Nouvelle secousse en septembre 1996 : les talibans s’emparent du pouvoir, avec l’aide de la CIA et des services secrets pakistanais. Le pays est morcelé. À Massoud, la République Islamique d’Afghanistan – un réduit montagneux confiné dans le nord du pays. Aux talibans, les Émirats Islamiques d’Afghanistan, immense territoire où la charia est imposée à coup de canon.
Mais le temps de la morale n’a pas encore sonné, la communauté internationale se tait et, dans les alcôves, américains et Taliban se retrouvent autour de la même table pour négocier. Pas sur les droits des femmes et des fillettes. Les américains espéraient seulement, uniquement, obtenir l’extradition d’Oussama Ben Laden et surtout, l’exploitation de l’oléoduc qui doit traverser l’Afghanistan, via le Turkménistan. Avec, en contrepartie, une reconnaissance du régime des Taliban. Le prix de la honte …
Mais un jour, boom ! Le 9 septembre 2001, le commandant Massoud, le Lion du Panchir, est assassiné. Deux jours plus tard, New York se réveille en larmes : les attentats du 11 septembre réduisent les tours jumelles en « boyaux » : cinq mille morts. Signé : Oussama Ben Laden, celui que les Taliban cachent dans leur bunker en Afghanistan.

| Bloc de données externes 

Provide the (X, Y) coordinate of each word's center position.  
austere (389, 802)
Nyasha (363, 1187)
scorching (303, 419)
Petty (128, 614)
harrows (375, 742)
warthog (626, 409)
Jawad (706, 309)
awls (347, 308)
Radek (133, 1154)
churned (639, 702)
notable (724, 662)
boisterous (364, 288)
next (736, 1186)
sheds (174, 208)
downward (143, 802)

Le réveil est brutal. En catastrophe, les représentants de l’OTAN apposent leurs signatures en bas d’un document et l’apocalypse s’installe en Asie centrale. Avions de combat, chars d’assaut, drones … toute la technologie militaire occidentale est mobilisée pour renvoyer les Taliban en enfer, point de départ d’une guerre sauvage, qui ne va jamais s’arrêter.
Dès lors, toutes les informations en provenances d’Afghanistan donnent le tournis : d’année en année, le coût humain ne fait que s’élever. Selon un rapport parlementaire britannique, deux mille personnes seraient mortes en 2008, il y aurait 25 % d’augmentation en 2010. 3 268 civils ont été tués selon l’ONU, alors qu’une ONG afghane évoque, sans détour, 10 000 morts, plusieurs milliers de blessés et des dizaines de milliers d’exilés.
Comme ces transfuges de la « jungle » de Calais que j’ai rencontrés, en 2008 : la plupart a perdu un ami, un voisin, une mère ou une sœur. Pas besoin de les passer au détecteur de mensonges pour les croire. Il suffit de les observer, là, sous le froid, abattus par la peur, épuisés par ces longs mois de voyage à travers les montagnes et les mers; il suffit de saisir l’étincelle d’épouvante dans leurs yeux, de voir leurs corps affamés, assoiffés, couverts de saleté, pour comprendre qu’ils ont fui un monde de mort. La banlieue de l’enfer.
Ces raisons m’ont décidé à retourner dans la chaudron afghan, pour retrouver les anonymes de 2001. Besoin d’aller au delà des discours officiels, toujours prompt à l’apocalypse comme un mal nécessaire pour le triomphe du bien. En répétant les mêmes mensonges à l’infini, pour noyer la vérité dans un noble concerto de propagande, au nom d’intérêts forcément supérieurs.
Besoin de raconter le dessous des cartes : celui des puissants de ce monde qui, un jour, signent des contrats juteux avec le régime des talibans et, le lendemain, selon les rapports de forces, n’hésitent pas à brandir la convention des droits de l’homme et à se relooker en défenseur acharné de la condition humain, pour larguer des missiles balistique, bourrés de démocratie.
Au mois de juillet 2011, j’ai pris un vol direct pour Kaboul. Pendant plusieurs semaines, je mené une quête tenace pour retrouver mes témoins. De temps à autre, je pris mon téléphone pour avoir des nouvelles de mon fils, resté en France. La suite sera l’histoire de ces retrouvailles, nouées au fur et à mesure de mes recherches. Chaque soir, j’écris un pan de leur histoire. Des épisodes pénibles, des longs cauchemars noir sur blanc, qui n’en finissent plus de se dérouler.
Face à cette haine qu’ils combattent à main nue, j’ai cru plusieurs fois qu’ils allaient abandonner. Mais les Afghans ne se couchent jamais devant l’adversité. Ils préfèrent la raconter sans s’apitoyer. Dire simplement comment ils ont survécu à cruauté des uns et à la trahison de tous. Enfin, comment ils sont passés sans transition, une fois de plus, du tombeau des talibans à la nécropole des forces étrangères.